Segment Open

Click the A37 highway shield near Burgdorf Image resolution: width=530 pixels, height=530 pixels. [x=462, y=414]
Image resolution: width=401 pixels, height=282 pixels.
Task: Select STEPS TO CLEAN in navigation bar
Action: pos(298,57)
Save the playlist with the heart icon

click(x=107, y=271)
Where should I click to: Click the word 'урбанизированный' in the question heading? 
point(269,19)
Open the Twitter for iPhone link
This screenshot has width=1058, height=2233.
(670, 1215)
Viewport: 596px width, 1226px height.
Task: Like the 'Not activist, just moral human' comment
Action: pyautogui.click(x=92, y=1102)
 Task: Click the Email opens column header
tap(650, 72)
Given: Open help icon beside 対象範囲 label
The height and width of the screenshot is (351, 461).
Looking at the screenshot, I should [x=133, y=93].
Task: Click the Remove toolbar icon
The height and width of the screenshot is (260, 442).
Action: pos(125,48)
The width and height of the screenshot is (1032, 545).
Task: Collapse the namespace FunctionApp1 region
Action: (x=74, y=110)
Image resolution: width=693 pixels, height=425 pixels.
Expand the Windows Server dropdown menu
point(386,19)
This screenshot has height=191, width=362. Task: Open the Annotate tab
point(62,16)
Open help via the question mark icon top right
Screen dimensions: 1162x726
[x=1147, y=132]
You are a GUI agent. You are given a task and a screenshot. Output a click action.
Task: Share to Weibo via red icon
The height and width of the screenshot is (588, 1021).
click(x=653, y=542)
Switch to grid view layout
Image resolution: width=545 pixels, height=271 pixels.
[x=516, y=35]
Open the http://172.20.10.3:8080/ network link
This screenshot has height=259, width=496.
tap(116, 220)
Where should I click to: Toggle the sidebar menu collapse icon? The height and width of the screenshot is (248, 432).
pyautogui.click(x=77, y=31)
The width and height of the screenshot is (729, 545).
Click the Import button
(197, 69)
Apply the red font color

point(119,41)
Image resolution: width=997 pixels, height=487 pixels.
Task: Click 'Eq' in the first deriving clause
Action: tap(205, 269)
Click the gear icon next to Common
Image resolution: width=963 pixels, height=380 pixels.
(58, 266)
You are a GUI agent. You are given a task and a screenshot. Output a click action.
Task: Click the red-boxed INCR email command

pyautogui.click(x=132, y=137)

Segment Closed

* _Directions for this task_: Your task is to restate, word for word, each line from the one that includes "This screenshot has height=259, width=496." to the end of the records, with both ends included and nothing else.

* _Task solution_:
This screenshot has height=259, width=496.
tap(116, 220)
Where should I click to: Toggle the sidebar menu collapse icon? The height and width of the screenshot is (248, 432).
pyautogui.click(x=77, y=31)
The width and height of the screenshot is (729, 545).
Click the Import button
(197, 69)
Apply the red font color

point(119,41)
Image resolution: width=997 pixels, height=487 pixels.
Task: Click 'Eq' in the first deriving clause
Action: tap(205, 269)
Click the gear icon next to Common
Image resolution: width=963 pixels, height=380 pixels.
(58, 266)
You are a GUI agent. You are given a task and a screenshot. Output a click action.
Task: Click the red-boxed INCR email command

pyautogui.click(x=132, y=137)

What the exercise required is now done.